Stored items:

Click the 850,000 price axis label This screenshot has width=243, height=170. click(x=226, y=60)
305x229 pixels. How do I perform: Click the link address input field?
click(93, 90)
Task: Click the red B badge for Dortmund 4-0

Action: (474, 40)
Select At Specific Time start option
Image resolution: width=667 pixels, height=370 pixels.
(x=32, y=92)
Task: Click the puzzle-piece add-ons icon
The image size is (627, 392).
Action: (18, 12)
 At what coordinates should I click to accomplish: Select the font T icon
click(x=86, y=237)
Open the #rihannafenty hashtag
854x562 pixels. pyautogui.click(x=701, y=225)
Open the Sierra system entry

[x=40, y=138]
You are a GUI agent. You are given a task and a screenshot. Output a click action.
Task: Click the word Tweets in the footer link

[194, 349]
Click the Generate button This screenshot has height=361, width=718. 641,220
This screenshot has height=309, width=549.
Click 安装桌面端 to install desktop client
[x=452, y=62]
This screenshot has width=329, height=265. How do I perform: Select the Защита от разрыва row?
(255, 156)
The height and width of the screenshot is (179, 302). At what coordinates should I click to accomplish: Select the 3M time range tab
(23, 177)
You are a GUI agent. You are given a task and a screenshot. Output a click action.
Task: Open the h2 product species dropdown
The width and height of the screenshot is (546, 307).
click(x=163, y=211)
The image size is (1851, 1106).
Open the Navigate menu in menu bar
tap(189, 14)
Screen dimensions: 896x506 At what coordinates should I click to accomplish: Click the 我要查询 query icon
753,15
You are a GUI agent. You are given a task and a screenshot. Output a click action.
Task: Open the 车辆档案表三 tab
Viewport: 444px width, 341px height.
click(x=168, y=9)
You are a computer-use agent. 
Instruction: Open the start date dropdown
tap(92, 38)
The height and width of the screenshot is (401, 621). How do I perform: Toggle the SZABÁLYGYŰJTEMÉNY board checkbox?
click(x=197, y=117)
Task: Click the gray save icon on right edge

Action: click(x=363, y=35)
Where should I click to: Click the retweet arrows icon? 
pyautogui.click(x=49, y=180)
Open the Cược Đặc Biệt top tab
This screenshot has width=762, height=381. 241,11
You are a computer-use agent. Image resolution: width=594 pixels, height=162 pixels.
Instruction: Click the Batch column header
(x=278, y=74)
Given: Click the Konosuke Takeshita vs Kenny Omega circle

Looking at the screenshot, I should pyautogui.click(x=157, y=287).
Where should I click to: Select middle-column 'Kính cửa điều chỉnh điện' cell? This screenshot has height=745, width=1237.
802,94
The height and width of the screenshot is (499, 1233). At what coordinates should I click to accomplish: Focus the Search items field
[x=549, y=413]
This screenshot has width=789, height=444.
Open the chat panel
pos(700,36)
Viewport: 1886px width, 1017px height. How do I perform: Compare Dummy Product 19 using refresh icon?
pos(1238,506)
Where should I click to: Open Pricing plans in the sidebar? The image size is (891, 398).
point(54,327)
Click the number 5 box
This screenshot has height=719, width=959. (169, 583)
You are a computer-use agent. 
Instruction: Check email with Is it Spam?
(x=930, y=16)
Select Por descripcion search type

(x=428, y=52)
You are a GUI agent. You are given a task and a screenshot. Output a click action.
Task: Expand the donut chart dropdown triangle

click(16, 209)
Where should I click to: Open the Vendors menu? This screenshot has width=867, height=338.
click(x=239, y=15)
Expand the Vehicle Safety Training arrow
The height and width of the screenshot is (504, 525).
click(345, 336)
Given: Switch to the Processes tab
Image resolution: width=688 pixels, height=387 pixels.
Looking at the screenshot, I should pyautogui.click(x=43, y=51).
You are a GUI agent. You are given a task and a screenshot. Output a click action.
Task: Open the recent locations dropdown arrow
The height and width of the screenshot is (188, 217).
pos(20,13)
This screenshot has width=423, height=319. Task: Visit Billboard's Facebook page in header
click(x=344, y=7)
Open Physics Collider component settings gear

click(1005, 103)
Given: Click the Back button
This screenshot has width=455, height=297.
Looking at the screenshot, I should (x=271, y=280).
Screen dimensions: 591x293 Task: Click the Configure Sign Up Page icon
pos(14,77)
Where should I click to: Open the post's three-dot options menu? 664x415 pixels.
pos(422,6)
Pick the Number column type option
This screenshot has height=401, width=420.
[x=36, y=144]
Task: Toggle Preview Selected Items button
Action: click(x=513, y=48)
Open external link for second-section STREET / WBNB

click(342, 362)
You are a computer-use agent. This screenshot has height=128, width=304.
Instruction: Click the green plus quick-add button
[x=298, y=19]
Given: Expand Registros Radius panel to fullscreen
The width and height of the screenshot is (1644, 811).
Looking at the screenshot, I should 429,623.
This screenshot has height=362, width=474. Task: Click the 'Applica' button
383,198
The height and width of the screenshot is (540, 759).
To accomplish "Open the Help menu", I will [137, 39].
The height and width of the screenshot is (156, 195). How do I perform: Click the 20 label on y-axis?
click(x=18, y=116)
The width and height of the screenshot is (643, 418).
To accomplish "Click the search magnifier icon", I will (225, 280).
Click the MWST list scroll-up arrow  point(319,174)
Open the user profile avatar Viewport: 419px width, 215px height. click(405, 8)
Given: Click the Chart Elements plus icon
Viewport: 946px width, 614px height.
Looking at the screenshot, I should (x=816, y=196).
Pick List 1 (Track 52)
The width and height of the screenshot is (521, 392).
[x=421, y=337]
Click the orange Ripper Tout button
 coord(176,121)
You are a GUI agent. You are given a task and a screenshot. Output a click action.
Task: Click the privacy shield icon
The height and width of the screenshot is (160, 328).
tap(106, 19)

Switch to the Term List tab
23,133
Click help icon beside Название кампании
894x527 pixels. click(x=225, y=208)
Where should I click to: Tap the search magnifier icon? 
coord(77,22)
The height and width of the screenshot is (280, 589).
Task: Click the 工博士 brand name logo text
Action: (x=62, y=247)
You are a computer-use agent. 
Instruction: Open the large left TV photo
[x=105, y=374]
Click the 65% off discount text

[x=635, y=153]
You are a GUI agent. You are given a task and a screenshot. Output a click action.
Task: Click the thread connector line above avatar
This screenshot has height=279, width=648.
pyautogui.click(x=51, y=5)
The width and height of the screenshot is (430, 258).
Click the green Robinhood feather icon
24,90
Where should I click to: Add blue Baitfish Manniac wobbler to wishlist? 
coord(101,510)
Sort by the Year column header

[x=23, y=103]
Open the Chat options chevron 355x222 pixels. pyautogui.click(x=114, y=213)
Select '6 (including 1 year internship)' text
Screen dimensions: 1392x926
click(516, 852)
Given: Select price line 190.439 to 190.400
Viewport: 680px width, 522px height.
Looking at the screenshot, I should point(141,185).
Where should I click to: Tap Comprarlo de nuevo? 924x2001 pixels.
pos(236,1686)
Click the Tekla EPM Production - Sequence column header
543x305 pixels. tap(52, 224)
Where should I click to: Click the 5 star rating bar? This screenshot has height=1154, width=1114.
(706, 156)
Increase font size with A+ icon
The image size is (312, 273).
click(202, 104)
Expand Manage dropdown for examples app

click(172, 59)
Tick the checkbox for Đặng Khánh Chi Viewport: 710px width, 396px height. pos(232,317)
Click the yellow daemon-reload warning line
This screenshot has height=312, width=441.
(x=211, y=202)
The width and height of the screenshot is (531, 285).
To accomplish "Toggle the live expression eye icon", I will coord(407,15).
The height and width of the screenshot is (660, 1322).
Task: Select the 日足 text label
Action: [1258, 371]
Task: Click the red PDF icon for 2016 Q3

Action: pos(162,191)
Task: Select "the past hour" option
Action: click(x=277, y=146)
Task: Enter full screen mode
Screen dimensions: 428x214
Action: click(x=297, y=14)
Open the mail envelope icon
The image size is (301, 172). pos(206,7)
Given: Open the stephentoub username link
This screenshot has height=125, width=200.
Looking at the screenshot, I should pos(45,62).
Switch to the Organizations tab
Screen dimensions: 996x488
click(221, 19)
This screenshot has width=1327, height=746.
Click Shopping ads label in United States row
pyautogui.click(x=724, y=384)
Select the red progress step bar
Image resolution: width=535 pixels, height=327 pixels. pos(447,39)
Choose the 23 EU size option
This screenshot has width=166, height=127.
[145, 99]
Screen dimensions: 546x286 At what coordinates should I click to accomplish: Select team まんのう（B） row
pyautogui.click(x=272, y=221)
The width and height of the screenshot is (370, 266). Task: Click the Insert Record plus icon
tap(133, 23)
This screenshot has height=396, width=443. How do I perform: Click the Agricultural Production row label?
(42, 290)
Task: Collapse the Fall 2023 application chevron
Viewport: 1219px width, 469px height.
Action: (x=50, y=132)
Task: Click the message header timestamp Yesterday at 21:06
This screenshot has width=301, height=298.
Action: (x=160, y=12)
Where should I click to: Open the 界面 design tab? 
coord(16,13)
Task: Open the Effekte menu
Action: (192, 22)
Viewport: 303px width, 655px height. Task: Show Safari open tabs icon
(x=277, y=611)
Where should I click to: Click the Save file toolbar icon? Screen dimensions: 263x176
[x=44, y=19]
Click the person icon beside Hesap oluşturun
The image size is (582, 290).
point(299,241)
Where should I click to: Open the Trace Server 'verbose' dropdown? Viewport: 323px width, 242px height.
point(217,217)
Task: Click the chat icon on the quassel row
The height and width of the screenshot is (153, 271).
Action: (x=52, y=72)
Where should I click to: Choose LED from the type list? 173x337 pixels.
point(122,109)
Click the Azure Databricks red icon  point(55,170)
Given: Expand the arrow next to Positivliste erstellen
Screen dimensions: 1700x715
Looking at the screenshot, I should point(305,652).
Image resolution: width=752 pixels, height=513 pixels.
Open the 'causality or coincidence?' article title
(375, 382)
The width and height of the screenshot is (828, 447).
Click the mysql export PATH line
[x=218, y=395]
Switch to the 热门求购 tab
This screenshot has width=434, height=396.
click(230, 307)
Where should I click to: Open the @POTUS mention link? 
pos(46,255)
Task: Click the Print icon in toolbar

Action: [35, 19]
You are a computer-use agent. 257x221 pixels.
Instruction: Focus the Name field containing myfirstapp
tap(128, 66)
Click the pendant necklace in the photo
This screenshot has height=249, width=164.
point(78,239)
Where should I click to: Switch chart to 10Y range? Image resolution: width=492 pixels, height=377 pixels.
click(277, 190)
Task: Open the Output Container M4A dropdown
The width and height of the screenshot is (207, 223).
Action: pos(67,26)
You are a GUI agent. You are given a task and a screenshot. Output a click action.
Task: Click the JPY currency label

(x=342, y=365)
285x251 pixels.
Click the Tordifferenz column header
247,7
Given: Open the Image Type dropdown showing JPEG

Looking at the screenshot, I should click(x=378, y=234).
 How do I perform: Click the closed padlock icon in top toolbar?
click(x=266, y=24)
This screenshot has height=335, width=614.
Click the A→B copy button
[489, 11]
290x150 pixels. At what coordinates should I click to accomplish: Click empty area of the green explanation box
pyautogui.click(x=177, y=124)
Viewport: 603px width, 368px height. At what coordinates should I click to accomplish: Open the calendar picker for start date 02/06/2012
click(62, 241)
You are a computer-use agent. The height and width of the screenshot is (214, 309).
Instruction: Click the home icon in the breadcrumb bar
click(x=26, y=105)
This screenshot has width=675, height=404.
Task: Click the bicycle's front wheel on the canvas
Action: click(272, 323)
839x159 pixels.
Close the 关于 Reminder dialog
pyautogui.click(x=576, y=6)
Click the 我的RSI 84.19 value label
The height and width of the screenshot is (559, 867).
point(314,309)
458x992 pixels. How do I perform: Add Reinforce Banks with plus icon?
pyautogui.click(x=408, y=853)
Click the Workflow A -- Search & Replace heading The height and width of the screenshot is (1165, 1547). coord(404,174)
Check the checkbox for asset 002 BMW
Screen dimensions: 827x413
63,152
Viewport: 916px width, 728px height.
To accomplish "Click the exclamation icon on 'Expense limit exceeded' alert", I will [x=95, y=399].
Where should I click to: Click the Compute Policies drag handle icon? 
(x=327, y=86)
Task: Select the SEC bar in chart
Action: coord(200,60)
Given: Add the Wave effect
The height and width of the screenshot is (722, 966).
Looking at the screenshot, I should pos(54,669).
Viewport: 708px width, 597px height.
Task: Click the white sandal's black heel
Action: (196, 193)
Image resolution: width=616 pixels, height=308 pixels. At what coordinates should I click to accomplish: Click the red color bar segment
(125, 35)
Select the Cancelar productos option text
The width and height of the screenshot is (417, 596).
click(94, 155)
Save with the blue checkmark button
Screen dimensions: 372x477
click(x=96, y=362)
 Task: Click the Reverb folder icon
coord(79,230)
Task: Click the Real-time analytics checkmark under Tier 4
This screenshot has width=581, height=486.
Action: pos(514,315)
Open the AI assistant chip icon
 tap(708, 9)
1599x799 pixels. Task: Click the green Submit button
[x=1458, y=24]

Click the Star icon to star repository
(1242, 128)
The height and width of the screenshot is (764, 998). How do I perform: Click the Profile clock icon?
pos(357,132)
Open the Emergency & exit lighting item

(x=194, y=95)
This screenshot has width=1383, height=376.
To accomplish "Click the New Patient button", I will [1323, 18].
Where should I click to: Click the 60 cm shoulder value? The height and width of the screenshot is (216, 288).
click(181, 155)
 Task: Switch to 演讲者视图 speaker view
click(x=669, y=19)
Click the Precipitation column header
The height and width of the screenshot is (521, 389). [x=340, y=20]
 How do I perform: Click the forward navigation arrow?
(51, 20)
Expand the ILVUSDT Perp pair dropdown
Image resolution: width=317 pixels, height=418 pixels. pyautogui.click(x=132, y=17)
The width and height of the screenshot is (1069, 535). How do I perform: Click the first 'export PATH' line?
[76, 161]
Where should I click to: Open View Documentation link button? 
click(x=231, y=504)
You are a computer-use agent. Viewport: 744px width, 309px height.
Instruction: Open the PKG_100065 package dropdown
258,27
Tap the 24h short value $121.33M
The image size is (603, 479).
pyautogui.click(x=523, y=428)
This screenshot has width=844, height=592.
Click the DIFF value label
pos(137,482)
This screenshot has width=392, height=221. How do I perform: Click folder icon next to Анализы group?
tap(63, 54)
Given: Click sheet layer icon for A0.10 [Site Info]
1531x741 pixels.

> [Your task]:
Reproduce exactly the line containing "Click the Precipitation column header" and every line after it through the end of the records above, and nothing else.

> [Completed task]:
Click the Precipitation column header
The height and width of the screenshot is (521, 389). [x=340, y=20]
 How do I perform: Click the forward navigation arrow?
(51, 20)
Expand the ILVUSDT Perp pair dropdown
Image resolution: width=317 pixels, height=418 pixels. pyautogui.click(x=132, y=17)
The width and height of the screenshot is (1069, 535). How do I perform: Click the first 'export PATH' line?
[76, 161]
Where should I click to: Open View Documentation link button? 
click(x=231, y=504)
You are a computer-use agent. Viewport: 744px width, 309px height.
Instruction: Open the PKG_100065 package dropdown
258,27
Tap the 24h short value $121.33M
The image size is (603, 479).
pyautogui.click(x=523, y=428)
This screenshot has width=844, height=592.
Click the DIFF value label
pos(137,482)
This screenshot has width=392, height=221. How do I perform: Click folder icon next to Анализы group?
tap(63, 54)
Given: Click sheet layer icon for A0.10 [Site Info]
1531x741 pixels.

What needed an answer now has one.